INFORMAÇÕES FORNECIDAS –

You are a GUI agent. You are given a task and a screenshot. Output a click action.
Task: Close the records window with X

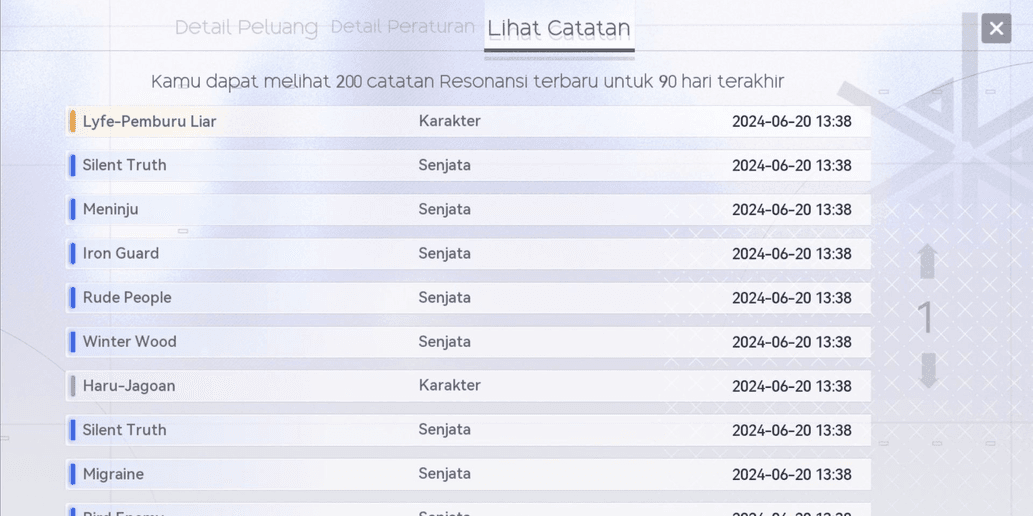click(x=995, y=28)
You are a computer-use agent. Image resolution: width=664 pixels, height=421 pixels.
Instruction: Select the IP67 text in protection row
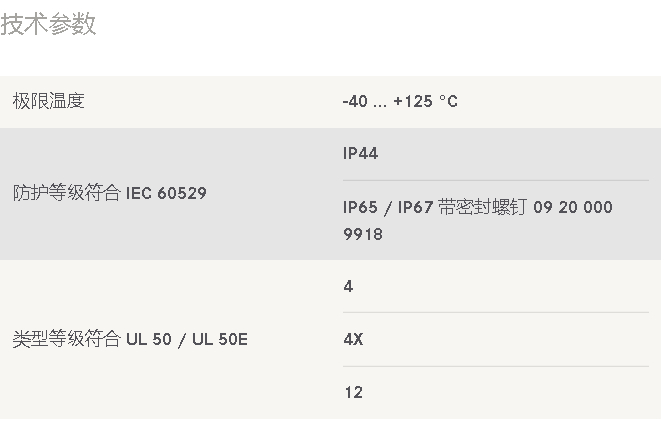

DESCRIÇÃO DA TAREFA – Reproduza fielmente, linha por linha, todo o texto dos registros acima, sem incluir as imagens.

SOLUÇÃO –
You are a GUI agent. You are given a task and a screenshot. Output a click action.
Task: Close the records window with X

click(x=995, y=28)
You are a computer-use agent. Image resolution: width=664 pixels, height=421 pixels.
Instruction: Select the IP67 text in protection row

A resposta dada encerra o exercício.